Seek You by Kristen Radtke

The following is commenting on the discussion about how social media exaggerates life and how that impacts us.

Decades before the internet’s invention, producers of early television coined the term “the coconut effect,” referring to any sound or special effect diverced from reality but whose presence was required since viewers had come to expect it.

Think here of the dried, empty coconuts that were clapped together in a sound booth to create the clicking of a horse’s hooves, even when the animal was walking on dirt or grass, or the sharp, excessive metallic sound of a tv sword being drawn from its sheath.

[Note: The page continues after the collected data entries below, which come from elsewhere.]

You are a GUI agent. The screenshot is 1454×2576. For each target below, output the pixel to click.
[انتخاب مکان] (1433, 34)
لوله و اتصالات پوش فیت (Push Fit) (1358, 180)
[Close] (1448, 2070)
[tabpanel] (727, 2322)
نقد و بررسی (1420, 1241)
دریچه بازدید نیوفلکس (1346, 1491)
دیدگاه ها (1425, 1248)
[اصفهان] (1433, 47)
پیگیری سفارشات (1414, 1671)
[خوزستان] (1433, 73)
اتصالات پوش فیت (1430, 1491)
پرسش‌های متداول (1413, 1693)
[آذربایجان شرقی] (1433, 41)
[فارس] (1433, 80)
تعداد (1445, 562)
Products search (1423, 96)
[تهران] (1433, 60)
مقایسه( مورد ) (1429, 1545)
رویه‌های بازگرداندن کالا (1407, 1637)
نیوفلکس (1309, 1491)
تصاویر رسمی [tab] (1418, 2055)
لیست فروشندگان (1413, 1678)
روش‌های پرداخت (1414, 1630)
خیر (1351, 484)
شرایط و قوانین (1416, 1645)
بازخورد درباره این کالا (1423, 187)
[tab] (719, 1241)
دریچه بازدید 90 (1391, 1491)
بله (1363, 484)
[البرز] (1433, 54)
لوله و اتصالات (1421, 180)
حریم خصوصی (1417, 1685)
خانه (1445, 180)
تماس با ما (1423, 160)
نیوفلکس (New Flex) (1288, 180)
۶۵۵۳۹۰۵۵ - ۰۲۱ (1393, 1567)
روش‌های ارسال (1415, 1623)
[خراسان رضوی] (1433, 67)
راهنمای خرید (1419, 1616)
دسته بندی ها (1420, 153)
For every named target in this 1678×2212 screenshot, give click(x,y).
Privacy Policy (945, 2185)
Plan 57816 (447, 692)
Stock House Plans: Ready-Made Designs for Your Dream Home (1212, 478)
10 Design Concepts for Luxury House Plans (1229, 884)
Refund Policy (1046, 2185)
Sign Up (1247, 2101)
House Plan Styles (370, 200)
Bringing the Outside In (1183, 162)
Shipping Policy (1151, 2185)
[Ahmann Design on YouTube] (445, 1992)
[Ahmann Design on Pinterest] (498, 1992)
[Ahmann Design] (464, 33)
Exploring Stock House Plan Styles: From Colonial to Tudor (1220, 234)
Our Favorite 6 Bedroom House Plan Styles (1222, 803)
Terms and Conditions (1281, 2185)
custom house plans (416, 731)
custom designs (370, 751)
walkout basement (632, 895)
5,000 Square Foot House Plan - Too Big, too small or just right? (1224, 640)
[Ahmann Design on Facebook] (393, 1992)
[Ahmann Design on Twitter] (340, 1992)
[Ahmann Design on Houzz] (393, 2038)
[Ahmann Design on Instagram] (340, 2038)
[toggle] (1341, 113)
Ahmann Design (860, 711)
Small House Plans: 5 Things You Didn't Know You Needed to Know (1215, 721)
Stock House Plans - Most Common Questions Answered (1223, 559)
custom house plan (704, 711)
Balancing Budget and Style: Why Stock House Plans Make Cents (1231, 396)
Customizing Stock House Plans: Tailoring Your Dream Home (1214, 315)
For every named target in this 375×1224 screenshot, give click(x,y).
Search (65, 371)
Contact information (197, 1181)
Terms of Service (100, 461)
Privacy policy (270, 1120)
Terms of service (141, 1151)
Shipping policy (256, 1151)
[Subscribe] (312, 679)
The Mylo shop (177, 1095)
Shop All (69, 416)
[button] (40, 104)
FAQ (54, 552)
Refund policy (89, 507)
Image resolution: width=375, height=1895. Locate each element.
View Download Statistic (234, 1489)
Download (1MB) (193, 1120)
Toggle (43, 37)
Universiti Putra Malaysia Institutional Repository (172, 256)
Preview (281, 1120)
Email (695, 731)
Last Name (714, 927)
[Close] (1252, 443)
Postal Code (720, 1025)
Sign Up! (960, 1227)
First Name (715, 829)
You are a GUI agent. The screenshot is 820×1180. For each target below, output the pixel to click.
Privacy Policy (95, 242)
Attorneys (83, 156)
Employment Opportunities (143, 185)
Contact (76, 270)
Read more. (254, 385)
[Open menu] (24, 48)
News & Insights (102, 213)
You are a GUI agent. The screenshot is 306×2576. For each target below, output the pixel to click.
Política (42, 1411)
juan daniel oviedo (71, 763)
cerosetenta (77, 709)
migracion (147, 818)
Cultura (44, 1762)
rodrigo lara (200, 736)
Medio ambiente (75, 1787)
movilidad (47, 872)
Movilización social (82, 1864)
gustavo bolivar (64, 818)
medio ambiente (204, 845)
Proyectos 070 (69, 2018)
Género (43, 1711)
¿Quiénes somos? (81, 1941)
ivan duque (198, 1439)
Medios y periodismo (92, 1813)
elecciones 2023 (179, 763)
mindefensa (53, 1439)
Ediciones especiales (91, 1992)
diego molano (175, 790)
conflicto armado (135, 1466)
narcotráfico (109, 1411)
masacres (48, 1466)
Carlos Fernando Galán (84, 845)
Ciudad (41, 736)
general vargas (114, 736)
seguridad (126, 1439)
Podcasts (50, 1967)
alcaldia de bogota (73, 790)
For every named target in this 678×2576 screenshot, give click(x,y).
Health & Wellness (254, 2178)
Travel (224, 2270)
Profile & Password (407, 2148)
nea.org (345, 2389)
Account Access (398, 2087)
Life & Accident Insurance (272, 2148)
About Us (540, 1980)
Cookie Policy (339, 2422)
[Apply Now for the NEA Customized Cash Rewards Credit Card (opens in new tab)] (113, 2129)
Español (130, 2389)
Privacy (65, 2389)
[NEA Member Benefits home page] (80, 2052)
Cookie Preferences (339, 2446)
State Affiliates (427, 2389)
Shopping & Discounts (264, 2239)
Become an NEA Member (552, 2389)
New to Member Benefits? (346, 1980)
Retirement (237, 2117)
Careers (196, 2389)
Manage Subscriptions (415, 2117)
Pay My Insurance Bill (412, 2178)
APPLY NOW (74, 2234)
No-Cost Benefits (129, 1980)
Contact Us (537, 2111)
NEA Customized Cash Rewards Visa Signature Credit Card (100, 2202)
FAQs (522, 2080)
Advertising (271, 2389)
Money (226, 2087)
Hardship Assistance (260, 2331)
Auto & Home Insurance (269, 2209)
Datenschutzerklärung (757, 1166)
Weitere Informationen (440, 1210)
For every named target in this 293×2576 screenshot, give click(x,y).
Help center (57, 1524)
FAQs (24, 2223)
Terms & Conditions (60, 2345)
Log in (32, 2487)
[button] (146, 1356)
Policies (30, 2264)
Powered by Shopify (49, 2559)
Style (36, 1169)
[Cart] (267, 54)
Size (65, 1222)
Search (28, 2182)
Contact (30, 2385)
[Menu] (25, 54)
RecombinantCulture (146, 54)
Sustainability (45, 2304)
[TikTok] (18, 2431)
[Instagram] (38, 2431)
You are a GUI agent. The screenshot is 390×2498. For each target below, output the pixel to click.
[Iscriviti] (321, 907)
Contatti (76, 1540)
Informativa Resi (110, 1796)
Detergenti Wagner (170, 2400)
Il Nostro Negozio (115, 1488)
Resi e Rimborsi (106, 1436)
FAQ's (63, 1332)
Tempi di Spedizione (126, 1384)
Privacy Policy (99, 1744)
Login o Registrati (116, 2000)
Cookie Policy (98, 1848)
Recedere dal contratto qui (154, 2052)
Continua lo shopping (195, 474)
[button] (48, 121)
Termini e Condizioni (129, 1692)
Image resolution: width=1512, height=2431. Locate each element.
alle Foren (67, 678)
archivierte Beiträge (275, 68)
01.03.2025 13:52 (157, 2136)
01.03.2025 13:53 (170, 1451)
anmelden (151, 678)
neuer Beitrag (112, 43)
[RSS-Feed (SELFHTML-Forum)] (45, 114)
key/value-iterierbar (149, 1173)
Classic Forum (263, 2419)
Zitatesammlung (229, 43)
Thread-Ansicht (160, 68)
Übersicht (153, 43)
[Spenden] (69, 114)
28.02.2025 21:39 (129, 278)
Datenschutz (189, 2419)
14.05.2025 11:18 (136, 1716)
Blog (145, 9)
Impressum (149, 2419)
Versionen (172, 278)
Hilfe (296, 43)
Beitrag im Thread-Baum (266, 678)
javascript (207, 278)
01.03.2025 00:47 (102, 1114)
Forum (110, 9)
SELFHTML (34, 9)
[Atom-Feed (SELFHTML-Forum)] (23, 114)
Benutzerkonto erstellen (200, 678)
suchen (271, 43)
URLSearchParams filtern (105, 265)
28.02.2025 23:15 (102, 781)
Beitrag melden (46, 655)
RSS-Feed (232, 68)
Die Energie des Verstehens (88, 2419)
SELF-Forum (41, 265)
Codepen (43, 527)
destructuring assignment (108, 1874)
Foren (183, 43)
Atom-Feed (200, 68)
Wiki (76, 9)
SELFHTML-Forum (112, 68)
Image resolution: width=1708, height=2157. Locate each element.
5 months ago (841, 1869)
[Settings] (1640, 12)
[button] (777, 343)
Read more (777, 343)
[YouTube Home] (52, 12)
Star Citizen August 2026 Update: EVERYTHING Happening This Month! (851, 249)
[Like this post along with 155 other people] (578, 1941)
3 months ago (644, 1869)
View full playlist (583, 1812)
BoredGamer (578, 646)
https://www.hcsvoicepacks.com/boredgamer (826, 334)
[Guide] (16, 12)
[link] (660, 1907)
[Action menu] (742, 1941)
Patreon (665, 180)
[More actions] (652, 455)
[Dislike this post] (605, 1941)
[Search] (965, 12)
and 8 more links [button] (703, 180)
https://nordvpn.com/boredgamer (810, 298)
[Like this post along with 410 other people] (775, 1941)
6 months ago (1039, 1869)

And, of course, the laugh track, which grew to annoy viewers; yet when it was removed, they complained that their viewing pleasure was diminished by its absence.

What mid-century television viewers might have liked, and perhaps what social media users respond to now, is exaggeration: a not-entirely representational, slightly enhanced version of the lives they recognize. This concept can be applied to animal behavior, too.

Baby seagulls ask their mothers for feed by tapping their beaks against a red stripe that runs down the center of hers. When scientists present yellow popsicle sticks to the nest, painted with a red stripe, the birds peck at it just as they would their mothers.

But when they’re offered sticks painted with three stripes, the baby birds run over each other, frantic to ge closer to the stick, pecking maniacally. They ignore the single stripe, and even their real mothers, in favor of the hyperbolic impersonation.

Outcries over the ways in which the digital age distorts relationships to reality may be warranted, but perhaps this distortion has become so possible because we animals have preferred it all along.

If we no longer feel tethered to the communities our species was molded into needing, the act of posting a selfie or a carefully edited portrait of our banal domestic lives could just be a muted form of personal rescure.

Is display a form of dilution or is the broadcast part of what makes it real?